To define the pharmacokinetics and pharmacodynamics of ritodrine after intramuscular injection, we administered 5 or 10 mg ritodrine into the gluteus or deltoid muscles of 12 pregnant volunteers. Six women received 5 mg and six received 10 mg into each muscle group on different days. We withdrew blood samples before and 12 times in the 6 hours after ritodrine injection. Blood pressure and heart rate were recorded at each time. Ritodrine was measured by high-performance liquid chromatography. Peak ritodrine concentrations (mean ± SD) after a single 5 mg injection in the deltoid or gluteus were 38 ± 13 and 26 ± 8 ng/ml, respectively. After a 10 mg dose in the deltoid or gluteus, peak concentrations were 59 ± 30 and 47 ± 22 ng/ml, respectively. Although higher, the peak plasma concentrations after injections into the deltoid were not significantly greater than those after injection into the gluteus. None of the pharmacokinetic parameters differed according to dose or injection site.

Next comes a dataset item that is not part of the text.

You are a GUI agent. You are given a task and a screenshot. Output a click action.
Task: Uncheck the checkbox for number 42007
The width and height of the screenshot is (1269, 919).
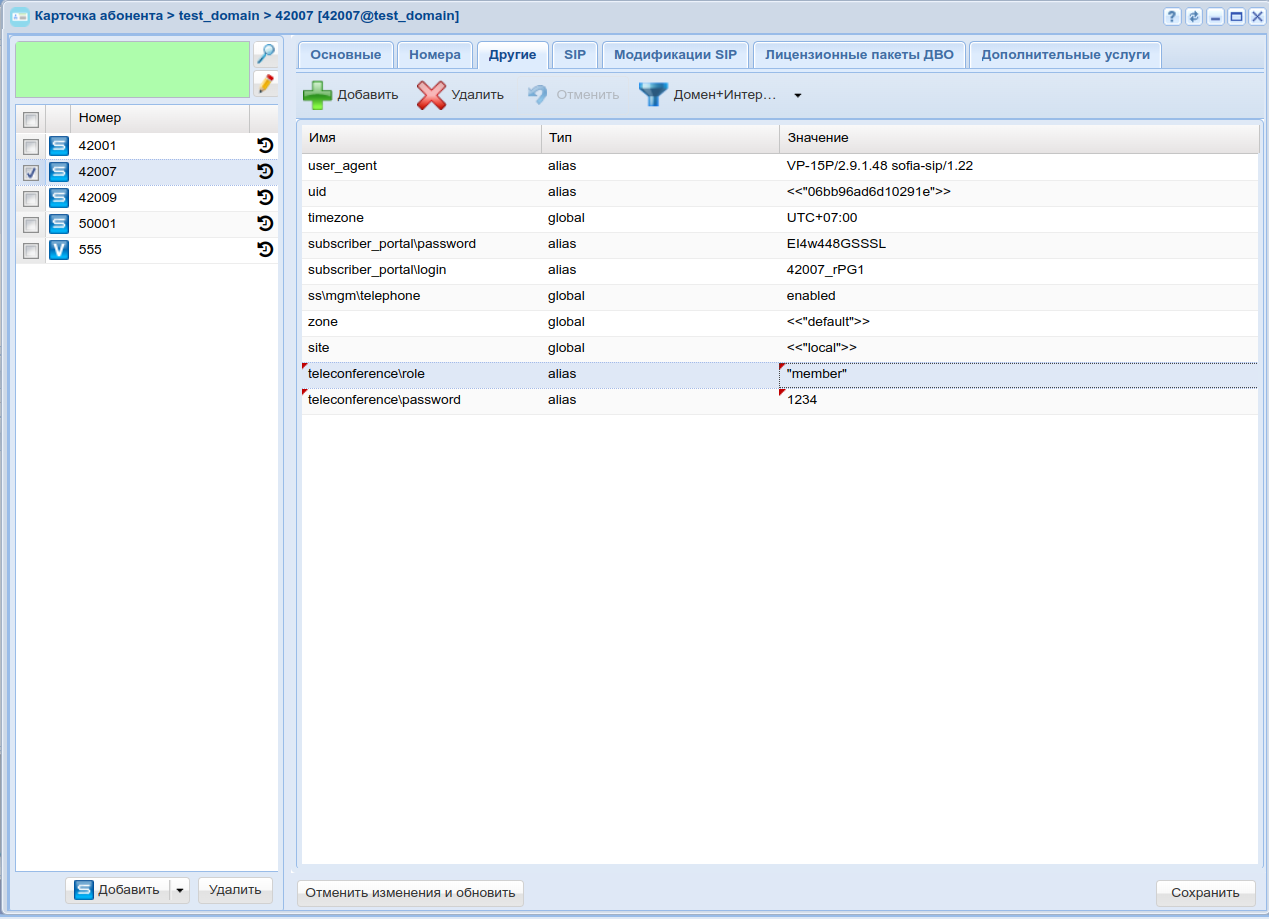(x=31, y=172)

The pharmacodynamic effects of ritodrine were unaffected by injection site, but ritodrine caused a dose-related increase in heart rate and systolic blood pressure and a dose-related decrease in diastolic blood pressure. After a 10 mg injection, the maximal changes in heart rate, systolic, and diastolic blood pressure were 22%, 10%, and 19%, respectively. However, mean blood pressure was not altered by either the 5 or 10 mg dose. These findings indicate that there are few differences in pharmacokinetic parameters between deltoid and gluteal injection of ritodrine. The single intramuscular injection of 5 or 10 mg ritodrine results in labor-inhibiting concentrations with clinically insignificant cardiovascular effects. © 1990.